Create Persistent Volume (Optional step)
This step is required only if you are deploying message flows that require local queue manager with persistent storage.
To use NFS for persistent storage, create a folder, say ‘ace-pv’, in NFS mount. Let us assume the NFS floder is ‘/nfs/integration/ace-mq’. Below is the sample JSON defintion for ACE PV. Note that accessMode is ‘ReadWriteOnce’. Specify the ‘server’ and ‘path’.
{
"apiVersion": "v1",
"kind": "PersistentVolume",
"metadata": {
"name": "ace-pv"
},
"spec": {
"capacity": {
"storage": "2Gi"
},
"nfs": {
"server": "10.41.16.69",
"path": "/nfs/integration/ace-pv"
},
"accessModes": [
"ReadWriteOnce"
],
"persistentVolumeReclaimPolicy": "Retain"
}
}
Save this pv definition to a file, say ‘ace-pv.json’.
Login to OCP cluster and run below command to create PV:
oc create -f ace-pv.json
You can use dynamic provisioning of persistent storage as well by supplying the storage class.
Create Integration Server
Click on ‘Add server’. Select the already uploaded BAR file or upload a new BAR file.
Click Continue. Copy the displayed Content Server URL and click on ‘Configure Release’
Fill the fields with relevant values. Specify the Helm release name, Target namespace and Target cluster.
Enter the Content Server url copied in previous step.
Image parameters would be auto-populated.
Specify the Image repository paths and Image pull secret. Below screenshot shows the image repository paths to pull from IBM container registry and entitlement key secret. However if you are pulling the images from local OCP registry, you would change these paths and supply the image pull secret accordingly.

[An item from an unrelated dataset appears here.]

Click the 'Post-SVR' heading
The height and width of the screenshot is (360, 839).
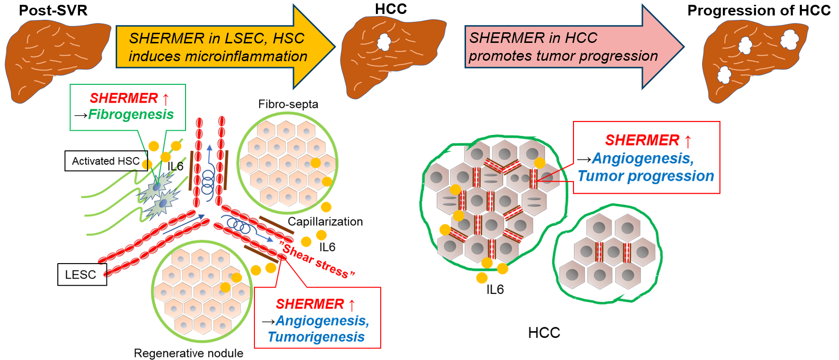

Specify the IntegrationServer name. If you need to configure IntegrationServer, for example queues on a local queue manager or DSN or configure integration server config yaml, create a secret with appropriate data values and give this secret name in the field ‘The name of the secret to create or to use that contains the server configuration
‘. You can go to ‘overview’ tab and see the list of configuration parameters for this secret. Below is an example JSON file for creating a queue in the local queue manager.
{
"apiVersion": "v1",
"kind": "Secret",
"metadata": {
"name": "ace-mqsc-secret",
"namespace": "ace",
},
"data": {
"mqsc": "ZGVmaW5lIHFsKFBBWU1FTlQuQ09OVEVYVC5JTkZPKQ=="
},
"type": "Opaque"
}
The parameter value should be base64 encoded. Here the value of ‘mqsc’ is “define ql(PAYMENT.CONTEXT.INFO)”, which has been base64 encoded.

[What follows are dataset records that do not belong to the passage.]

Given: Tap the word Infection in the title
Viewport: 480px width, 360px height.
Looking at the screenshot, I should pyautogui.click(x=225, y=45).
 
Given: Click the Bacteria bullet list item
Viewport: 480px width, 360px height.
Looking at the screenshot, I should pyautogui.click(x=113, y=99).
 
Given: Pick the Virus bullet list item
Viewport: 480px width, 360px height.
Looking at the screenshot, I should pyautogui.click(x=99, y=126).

Specify the parameters depending on whether you are doing ACE only or ACE with MQ deployment. Uncheck ‘Persistent Storage’ and ‘Dynamic provisioning’ if doing ACE only deployment.
Click on ‘Install’. It may take few minutes to install and configure the release.
Go back to ace-dashboard and you should be able to see the newly configured integration server.